--- EXTRACT PROVIDED Enclosed Below ---
OpenTelemetry

OpenTelemetry (OTel) provides standardized collection, processing, and export of telemetry data (metrics, traces, and logs) for PentAGI. It serves as the central hub for all observability data flowing through the system.

Overview

OpenTelemetry is a vendor-neutral observability framework that provides:

Unified Collection: Single endpoint for all telemetry data
Data Processing: Transform, filter, and enrich observability data
Multiple Exporters: Send data to various backends simultaneously
Standards-Based: Industry-standard OTLP protocol support
Extensible: Rich ecosystem of receivers, processors, and exporters

Architecture

The OpenTelemetry Collector acts as the central data pipeline:

Setup

Configure OpenTelemetry Endpoint

Enable OTel in your .env file:

.env

# OpenTelemetry configuration
OTEL_HOST=otelcol:8148

# OTel Collector ports
OTEL_GRPC_LISTEN_PORT=8148
OTEL_HTTP_LISTEN_PORT=4318
OTEL_GRPC_LISTEN_IP=127.0.0.1
OTEL_HTTP_LISTEN_IP=127.0.0.1

PentAGI will automatically send telemetry to the OTel collector when OTEL_HOST is set.
--- End of Enclosed EXTRACT PROVIDED ---
--- DATA FOR ANALYSIS Enclosed Below ---
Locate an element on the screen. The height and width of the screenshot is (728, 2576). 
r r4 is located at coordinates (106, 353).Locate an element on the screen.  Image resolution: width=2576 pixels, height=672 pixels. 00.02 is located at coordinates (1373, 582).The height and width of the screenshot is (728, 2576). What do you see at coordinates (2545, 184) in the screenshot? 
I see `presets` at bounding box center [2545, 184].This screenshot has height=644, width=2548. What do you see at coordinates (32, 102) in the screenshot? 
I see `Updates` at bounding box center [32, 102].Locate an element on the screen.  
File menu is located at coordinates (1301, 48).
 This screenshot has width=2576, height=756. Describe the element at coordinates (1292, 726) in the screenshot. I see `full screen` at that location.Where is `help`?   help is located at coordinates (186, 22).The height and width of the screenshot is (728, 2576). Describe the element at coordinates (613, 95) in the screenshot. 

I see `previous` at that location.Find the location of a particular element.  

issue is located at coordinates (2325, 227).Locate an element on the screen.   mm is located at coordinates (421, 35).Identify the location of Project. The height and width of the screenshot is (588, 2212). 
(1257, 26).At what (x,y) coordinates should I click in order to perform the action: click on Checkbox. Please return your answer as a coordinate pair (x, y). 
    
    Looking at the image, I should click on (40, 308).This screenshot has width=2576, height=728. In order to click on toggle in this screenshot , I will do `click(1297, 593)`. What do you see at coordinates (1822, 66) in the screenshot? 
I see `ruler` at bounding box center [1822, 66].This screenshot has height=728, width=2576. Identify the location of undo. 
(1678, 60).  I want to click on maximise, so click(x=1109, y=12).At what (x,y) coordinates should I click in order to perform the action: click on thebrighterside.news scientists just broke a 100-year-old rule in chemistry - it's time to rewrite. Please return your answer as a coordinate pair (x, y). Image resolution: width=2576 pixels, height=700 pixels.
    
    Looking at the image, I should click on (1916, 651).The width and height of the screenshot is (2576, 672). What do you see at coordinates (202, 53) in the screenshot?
--- End of Enclosed DATA FOR ANALYSIS ---
▶ **ASSIGNED TASK 1**:
Rewrite everything in the OpenTelemetry page from "OpenTelemetry (OTel) provides" down to "through the system.", putting "main hub" in place of "central hub".
▶ **ASSIGNED TASK 2**:
List every variable that the .env file on the OpenTelemetry page sets.
The stored items are not needed.

▶ **EXERCISE OUTPUT 1**:
OpenTelemetry (OTel) provides standardized collection, processing, and export of telemetry data (metrics, traces, and logs) for PentAGI. It serves as the main hub for all observability data flowing through the system.

▶ **EXERCISE OUTPUT 2**:
OTEL_HOST
OTEL_GRPC_LISTEN_PORT
OTEL_HTTP_LISTEN_PORT
OTEL_GRPC_LISTEN_IP
OTEL_HTTP_LISTEN_IP